Frederick Douglass was born a slave, but eventually escaped to freedom. He then became a publisher, abolitionist, orator, and US Ambassador. In his autobiography—a true must-read for anyone who wants to understand American history—he describes how learning to read drove his process of personal liberation. He learned he was free in his mind long before he was able to escape from slavery. He later said that the time he remembered most fondly was the period when, while still a slave, he had the joy of covertly teaching other slaves to read during Sunday services at the nearby home of someone friendly to his cause.
What Douglass was teaching was not only how to read, but a more empowered way to discover the world, to pull together a high-resolution image of what is real, and to develop a deeper understanding of the nature of personal choice. With active access to new information, it was increasingly evident that freedom was the proper state of the human mind, and so of the individual person.

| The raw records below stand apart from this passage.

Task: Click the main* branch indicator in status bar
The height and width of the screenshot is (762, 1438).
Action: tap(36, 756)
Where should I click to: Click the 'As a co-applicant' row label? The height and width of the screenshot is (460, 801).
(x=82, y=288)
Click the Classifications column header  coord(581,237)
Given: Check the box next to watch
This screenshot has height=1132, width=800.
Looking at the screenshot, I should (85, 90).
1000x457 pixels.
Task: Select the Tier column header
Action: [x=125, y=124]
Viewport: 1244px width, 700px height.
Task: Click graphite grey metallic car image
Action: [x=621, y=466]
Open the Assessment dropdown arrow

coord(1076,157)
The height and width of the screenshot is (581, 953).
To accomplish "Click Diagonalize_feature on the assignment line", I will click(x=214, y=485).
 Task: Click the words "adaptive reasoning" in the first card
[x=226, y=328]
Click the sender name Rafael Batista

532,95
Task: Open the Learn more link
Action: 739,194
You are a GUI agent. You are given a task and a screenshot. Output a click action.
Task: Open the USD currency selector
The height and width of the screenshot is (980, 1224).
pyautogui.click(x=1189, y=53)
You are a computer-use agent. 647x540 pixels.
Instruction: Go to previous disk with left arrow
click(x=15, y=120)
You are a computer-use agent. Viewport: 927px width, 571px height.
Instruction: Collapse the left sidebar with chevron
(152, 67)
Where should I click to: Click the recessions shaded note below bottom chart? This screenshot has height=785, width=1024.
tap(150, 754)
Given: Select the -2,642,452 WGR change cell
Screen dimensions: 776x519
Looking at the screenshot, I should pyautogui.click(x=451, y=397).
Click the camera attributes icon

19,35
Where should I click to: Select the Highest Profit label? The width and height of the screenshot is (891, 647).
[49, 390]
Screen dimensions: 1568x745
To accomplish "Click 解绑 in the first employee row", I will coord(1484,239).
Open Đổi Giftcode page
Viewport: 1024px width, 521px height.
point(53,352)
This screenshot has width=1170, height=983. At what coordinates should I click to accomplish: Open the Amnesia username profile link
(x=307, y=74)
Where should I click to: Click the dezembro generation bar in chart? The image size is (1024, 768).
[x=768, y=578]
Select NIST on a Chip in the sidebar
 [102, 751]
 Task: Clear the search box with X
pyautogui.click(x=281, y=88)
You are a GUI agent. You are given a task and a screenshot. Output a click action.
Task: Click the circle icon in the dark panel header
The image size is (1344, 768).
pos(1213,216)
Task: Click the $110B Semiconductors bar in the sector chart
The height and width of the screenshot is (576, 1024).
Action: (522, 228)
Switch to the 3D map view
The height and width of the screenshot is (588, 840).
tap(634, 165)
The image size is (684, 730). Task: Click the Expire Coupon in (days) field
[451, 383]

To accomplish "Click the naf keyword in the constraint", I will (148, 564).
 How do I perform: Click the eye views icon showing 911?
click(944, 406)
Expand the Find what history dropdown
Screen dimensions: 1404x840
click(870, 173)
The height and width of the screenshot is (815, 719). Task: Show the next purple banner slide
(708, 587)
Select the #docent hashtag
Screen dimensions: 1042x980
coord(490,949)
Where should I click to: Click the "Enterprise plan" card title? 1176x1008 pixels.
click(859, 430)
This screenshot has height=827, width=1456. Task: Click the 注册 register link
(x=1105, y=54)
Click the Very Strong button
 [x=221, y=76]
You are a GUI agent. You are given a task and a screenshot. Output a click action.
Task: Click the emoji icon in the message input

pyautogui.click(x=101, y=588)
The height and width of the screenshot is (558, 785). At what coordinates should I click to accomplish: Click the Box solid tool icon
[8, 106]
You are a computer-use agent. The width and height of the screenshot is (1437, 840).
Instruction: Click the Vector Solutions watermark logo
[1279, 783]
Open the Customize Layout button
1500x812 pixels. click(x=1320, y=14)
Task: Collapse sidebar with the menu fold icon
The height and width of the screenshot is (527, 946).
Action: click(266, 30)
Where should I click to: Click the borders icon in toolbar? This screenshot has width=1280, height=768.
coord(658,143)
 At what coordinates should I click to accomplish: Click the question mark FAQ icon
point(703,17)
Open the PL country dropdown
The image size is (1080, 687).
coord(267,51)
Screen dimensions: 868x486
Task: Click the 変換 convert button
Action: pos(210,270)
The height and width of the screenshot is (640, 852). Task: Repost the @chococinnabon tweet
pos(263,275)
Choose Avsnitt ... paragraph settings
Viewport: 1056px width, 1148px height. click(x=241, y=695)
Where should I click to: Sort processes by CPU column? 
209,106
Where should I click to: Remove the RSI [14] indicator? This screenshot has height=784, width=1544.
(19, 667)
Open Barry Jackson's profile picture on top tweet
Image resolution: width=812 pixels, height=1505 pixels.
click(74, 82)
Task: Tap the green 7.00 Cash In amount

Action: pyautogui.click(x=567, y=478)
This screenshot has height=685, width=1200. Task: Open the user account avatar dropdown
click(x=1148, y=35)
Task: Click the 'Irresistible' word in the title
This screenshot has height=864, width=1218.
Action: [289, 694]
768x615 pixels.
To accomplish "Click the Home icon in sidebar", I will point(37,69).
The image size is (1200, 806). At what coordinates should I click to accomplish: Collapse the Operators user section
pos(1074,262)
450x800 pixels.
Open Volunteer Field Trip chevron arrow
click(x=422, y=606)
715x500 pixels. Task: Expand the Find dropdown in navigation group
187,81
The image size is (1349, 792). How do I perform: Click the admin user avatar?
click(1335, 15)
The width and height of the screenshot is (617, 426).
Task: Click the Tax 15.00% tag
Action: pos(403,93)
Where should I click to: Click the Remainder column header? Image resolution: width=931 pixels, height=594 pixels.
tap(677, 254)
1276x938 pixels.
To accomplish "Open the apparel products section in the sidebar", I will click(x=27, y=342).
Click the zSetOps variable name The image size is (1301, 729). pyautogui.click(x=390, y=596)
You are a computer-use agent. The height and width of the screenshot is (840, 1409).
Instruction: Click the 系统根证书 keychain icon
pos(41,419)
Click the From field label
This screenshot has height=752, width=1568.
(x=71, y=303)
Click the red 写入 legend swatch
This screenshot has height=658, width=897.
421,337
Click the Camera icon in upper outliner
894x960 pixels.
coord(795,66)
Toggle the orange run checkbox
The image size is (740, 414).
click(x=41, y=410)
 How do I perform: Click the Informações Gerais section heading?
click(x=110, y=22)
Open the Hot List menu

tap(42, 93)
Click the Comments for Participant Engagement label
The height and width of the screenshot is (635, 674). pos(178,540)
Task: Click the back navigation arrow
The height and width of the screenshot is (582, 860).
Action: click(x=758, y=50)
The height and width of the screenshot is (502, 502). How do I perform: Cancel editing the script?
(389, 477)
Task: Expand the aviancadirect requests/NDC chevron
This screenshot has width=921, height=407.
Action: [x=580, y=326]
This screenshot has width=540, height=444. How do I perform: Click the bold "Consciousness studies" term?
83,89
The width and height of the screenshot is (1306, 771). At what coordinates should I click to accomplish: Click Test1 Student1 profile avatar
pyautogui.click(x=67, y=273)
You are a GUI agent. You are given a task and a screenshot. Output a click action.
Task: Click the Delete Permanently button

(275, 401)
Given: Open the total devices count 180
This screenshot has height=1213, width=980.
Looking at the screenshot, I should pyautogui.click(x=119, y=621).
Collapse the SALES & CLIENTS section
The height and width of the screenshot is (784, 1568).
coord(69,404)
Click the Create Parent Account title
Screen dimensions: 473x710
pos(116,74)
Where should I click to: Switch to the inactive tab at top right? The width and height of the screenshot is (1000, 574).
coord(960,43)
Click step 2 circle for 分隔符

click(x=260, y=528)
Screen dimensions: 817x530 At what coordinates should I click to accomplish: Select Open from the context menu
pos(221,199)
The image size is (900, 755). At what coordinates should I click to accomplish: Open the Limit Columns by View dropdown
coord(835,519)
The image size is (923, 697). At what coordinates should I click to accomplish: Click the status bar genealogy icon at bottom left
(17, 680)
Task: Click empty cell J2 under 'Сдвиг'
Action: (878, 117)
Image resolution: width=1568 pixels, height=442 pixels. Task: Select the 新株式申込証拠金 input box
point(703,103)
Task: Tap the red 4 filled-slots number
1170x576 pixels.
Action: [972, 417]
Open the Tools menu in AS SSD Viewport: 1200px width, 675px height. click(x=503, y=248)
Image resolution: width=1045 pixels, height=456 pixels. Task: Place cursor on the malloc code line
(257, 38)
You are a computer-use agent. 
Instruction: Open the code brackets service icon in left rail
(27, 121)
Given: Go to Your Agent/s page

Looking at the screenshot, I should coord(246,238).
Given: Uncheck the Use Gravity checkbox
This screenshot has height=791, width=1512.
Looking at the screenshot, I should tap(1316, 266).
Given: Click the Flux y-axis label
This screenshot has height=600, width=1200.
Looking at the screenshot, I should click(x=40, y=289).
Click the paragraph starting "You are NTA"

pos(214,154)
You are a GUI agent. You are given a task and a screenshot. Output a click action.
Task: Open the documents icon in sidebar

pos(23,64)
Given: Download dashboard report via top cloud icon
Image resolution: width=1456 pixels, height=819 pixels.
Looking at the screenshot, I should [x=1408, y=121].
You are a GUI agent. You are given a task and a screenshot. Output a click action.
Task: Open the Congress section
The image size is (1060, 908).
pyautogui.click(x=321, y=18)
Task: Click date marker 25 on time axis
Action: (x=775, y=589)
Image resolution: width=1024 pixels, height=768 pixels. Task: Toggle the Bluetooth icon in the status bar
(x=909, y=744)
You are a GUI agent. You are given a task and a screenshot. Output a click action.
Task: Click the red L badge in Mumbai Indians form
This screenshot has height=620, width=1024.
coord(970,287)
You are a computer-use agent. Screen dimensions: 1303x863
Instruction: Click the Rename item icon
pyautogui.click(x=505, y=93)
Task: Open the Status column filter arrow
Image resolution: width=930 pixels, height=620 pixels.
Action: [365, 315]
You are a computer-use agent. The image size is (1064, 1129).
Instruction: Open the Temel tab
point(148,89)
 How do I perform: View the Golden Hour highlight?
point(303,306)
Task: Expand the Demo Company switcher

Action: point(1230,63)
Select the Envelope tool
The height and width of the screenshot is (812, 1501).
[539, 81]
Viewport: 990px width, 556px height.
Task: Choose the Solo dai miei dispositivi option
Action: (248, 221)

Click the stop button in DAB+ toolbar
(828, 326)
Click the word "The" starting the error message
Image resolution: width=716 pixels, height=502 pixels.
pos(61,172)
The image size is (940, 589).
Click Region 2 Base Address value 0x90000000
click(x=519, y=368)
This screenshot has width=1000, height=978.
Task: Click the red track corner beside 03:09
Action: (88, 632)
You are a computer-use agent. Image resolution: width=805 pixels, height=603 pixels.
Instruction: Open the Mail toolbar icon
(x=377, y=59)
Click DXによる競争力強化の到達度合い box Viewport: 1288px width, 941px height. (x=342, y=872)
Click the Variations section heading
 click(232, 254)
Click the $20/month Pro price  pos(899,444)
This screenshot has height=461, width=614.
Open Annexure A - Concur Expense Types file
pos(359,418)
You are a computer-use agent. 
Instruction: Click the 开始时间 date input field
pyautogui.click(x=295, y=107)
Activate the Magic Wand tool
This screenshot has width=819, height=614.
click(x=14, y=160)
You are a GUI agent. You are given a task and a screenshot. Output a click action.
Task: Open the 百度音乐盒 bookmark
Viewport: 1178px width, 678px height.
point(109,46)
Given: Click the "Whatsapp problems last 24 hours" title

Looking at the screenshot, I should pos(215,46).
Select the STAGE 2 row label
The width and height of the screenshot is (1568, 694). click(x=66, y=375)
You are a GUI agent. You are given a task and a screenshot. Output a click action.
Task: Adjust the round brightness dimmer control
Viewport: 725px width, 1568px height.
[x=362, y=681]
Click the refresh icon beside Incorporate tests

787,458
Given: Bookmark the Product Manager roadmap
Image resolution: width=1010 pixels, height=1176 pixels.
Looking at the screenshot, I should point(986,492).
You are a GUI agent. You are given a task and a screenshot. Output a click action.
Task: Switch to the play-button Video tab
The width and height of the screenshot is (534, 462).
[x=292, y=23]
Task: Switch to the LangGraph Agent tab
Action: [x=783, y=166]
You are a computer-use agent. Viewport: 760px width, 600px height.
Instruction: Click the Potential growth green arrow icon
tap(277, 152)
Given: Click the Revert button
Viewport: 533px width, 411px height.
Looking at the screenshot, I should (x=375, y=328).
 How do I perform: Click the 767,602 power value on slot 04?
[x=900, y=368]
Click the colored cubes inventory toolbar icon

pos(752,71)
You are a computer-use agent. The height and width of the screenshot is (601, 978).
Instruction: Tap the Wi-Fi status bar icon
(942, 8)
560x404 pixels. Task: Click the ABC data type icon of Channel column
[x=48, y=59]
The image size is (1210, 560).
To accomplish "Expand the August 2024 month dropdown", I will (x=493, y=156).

His commitment to literacy, to language and the right to access it and to deploy it, both inwardly, and in the sharing of knowledge, made him a publisher when he escaped to freedom, and it exemplified the subtle, intimate ways in which resistance to the silencing of opposition is fundamental to the health and survival of any free society. The unflinching dignity of the gaze of Frederick Douglass tells us: the acquisition and sharing of truth is a sacred trust that binds any human being to all others. It is what we hope for when we feel the urge to trust in each other.
There was a time when I taught writing to university students. They were some of the smartest students in the country, but had not always been prepared by their previous schooling to do research and to identify reliable sources. Finding primary sources (original writing or reporting, or first-hand accounts of what took place at a moment in history)—or trusted secondary sources (respected scholars, doing serious well-sourced scholarly work)—allows one to build a case based on evidence. The standard, it turns out, is pretty simple: if one is honest in one’s whole mind, one can easily see the difference between knowing that something is true and estimating that it might be.
Without knowing, one is less free to speak with clarity.
The haphazard assertion of unsourced “opinion” is a false freedom: one can say whatever one wants, so one feels unfettered. But knowing the roots of one’s sense of the world, knowing them well enough to know whether they involve truth, substance, and the generosity that comes with connecting to the reality of how people live, that allows a person to freely and effectively articulate not only thought or opinion, but also meaning, and something more: a detailing of truth which illuminates new ways of getting by in the world.
Is there danger? Is it nearby? Are we at risk? These are naturally questions we would like to have answered, and which we would like for those who serve in public office to take seriously. But “I have a right to my opinion” does not solve this problem. If one feels that people of a certain kind might signify danger, that quality of signifier might exist only in the mind of the person with that feeling; if danger in fact lies elsewhere, nothing could be more foolish than to persecute people of a particular kind, while ignoring real and specific problems in the world.
Truth matters—not because it reinforces the ideas of one faction against another, but because building our world around what is actually there, and expanding our capability with imagination rooted in knowledge of what is true, empowers us to be responsible, to be ethically capable, and so to be free. Human liberty requires a deep and unyielding defense of selfless, well-studied evidentiary truth-telling.
Access to truth is a fundamental human right. The hard work of finding it—the work done by scientists, by journalists, by engineers and explorers and poets, by those who seek to make us better arbiters of the difference between best-case and suboptimal—is sacred work. We must defend the seekers of truth and uphold the right of all people to question authority, to examine evidence, and to speak freely. We should aspire to a world in which no person will be forced to live with the fear that knowledge is not allowed or that truth is too much of a risk to take.